Id. at 650, 106 S.Ct. at 1419, 89 L.Ed.2d at 656 (citations omitted). See also Rossi Fine Jewelers, Inc. v. Gunderson, 2002 SD 82, ¶ 13, 648 N.W.2d 812, 816. That presumption applies when a broad arbitration clause is reviewed, such as one agreeing to arbitrate “any differences arising with respect to the interpretation of this contract or the performance of any obligation hereunder. ...” AT & T, 475 U.S. at 650, 106 S.Ct. at 1419, 89 L.Ed.2d at 657 (citation omitted). However, the presumption is inapplicable in the presence of an “express provision excluding a particular grievance from arbitration” or “forceful evidence of a purpose to exclude the claim from arbitration ....” Id. (citation omitted).
[¶ 12.] The next question of who initially determines whether a dispute should be arbitrated is also governed by contract principles, but it is reviewed utilizing a different presumption. Contractually:
[T]he answer to the “who” question ... is fairly simple. Just as the arbitrability of the merits of a dispute depends upon whether the parties agreed to arbitrate that dispute, see, e.g., Mastrobuono v. Shearson Lehman Hutton, Inc., 514 *436U.S. 52, 57, 115 S.Ct. 1212, 1216, 131 L.Ed.2d 76 (1995); Mitsubishi Motors Corp. v. Soler Chrysler-Plymouth, Inc., 473 U.S. 614, 626, 105 S.Ct. 3346, 3353, 87 L.Ed.2d 444 (1985), so the question “who has the primary power to decide arbitrability” turns upon what the parties agreed about that matter.
First Options, 514 U.S. at 943, 115 S.Ct. at 1923, 131 L.Ed.2d at 992-93. However, the presumption is different. Who determines whether the agreement creates a duty to arbitrate the particular grievance is a question for judicial determination unless the parties clearly and unmistakably provide otherwise. AT & T, 475 U.S. at 649, 106 S.Ct. at 1418, 89 L.Ed.2d at 656. The Supreme Court explained:
whether or not the company was bound to arbitrate, as well as what issues it must arbitrate, is a matter to be determined by the Court on the basis of the contract entered into by the parties .... The duty to arbitrate being of contractual origin, a compulsory submission to arbitration cannot precede judicial determination that the ... agreement does in fact create such a duty.
AT & T, 475 U.S. at 649, 106 S.Ct. at 1419, 89 L.Ed.2d at 656 (citation omitted). Therefore, “[cjourts should not assume that the parties agreed to arbitrate arbi-trability unless there is ‘clea[r] and unmistakable]’ evidence that they did so.” First Options, 514 U.S. at 944, 115 S.Ct. at 1924,131 L.Ed.2d at 994 (citation omitted).
[¶ 13.] We now turn to Johnson’s first argument that an arbitrator, rather than the circuit court, should have determined arbitrability in this case. Johnson contends that the Flandreau-Johnson agreement clearly expressed the parties’ intent to have an arbitrator determine ar-bitrability. Johnson relies on Johnson v. Polaris Sales, Inc., 257 F.Supp.2d 300 (D.Me.2003). Johnson argues that Polaris “held that an identical arbitration provision clearly and unmistakably evinced the parties’ intent ‘to submit questions regarding the scope of the ... arbitration clause [arbitrability] to the arbitrator.’ ”

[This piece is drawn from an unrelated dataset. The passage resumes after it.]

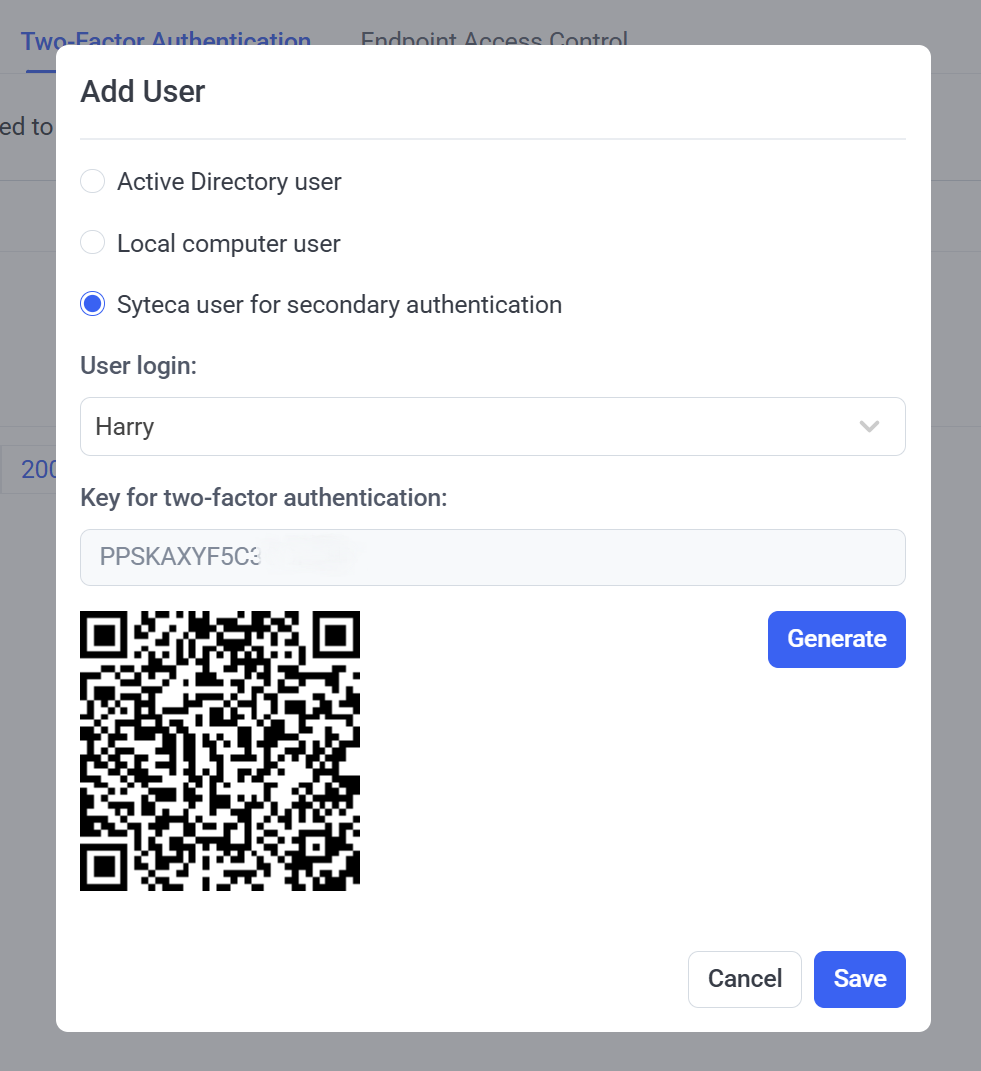Save the new user
Screen dimensions: 981x1071
coord(859,979)

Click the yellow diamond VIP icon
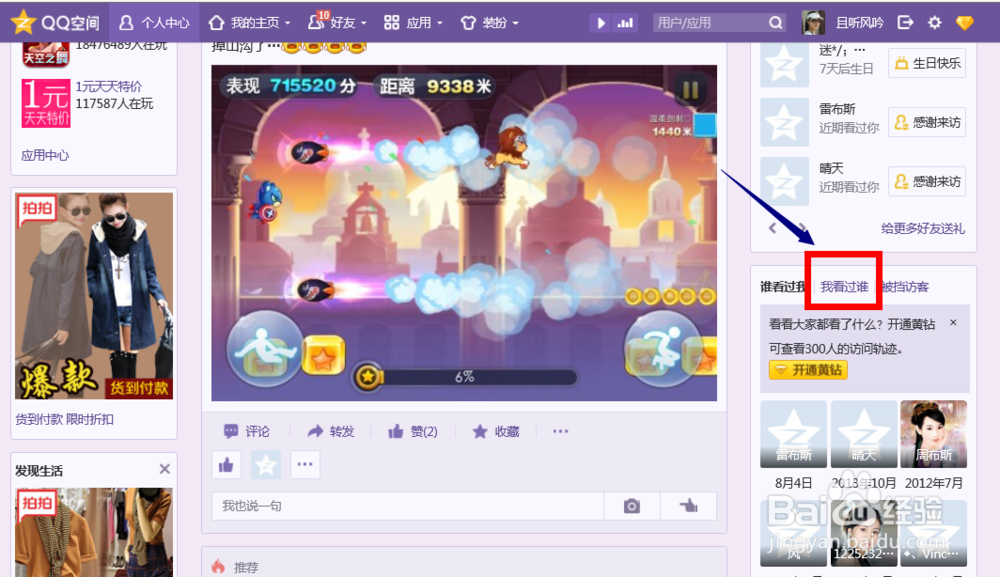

[¶ 14.] Polaris did find “a clear and unmistakable intent on the part of the parties to submit questions regarding the scope of [that] Dealer Agreement arbitration clause to the arbitrator.” Id. at 309 (emphasis added). However, the arbitration clause in that Agreement was significantly different than the one before us. Unlike this case, the parties in Polaris specifically agreed to arbitrate “arbitrability.” Id. at 308. The Dealer Agreement stated:
that “[a]ll disputes, controversies and claims arising out of or in connection with the ... interpretation ... of this Agreement, or of any provision of this Agreement (including without limitation this arbitration provision and the arbi-trability of any issue) ... shall be solely and finally settled by arbitration.... ”
Id. (emphasis added). Considering this specific agreement to arbitrate “the arbi-trability of any issue,” the Polaris court understandably concluded that the parties intended that the arbitrator would initially determine arbitrability.
[¶ 15.]However, the Polaris finding of intent to arbitrate arbitrability is inapplicable to the Flandreau-Johnson construction agreement, which is silent on this subject.5 Because the Flandreau-Johnson *437agreement contains no language agreeing to arbitrate arbitrability,6 and because there is no clear and unmistakable evidence of intent to arbitrate arbitrability, the arbitrability of this dispute was not an issue for the arbitrator in the first instance, and the trial court properly decided this issue. First Options, 514 U.S. at 944, 115 S.Ct. at 1924, 131 L.Ed.2d at 994.
[¶ 16.] We next consider the “whether” question; ie. whether Johnson’s remaining issues (workmanship, quality of materials, breach of contract, and failure to comply with industry standards) are arbitrable or whether they relate to aesthetic effect. On this question we believe that the reasoning of the Arkansas Supreme Court in May, 320 Ark. 147, 895 S.W.2d 521, demonstrates that none of these underlying issues are arbitrable.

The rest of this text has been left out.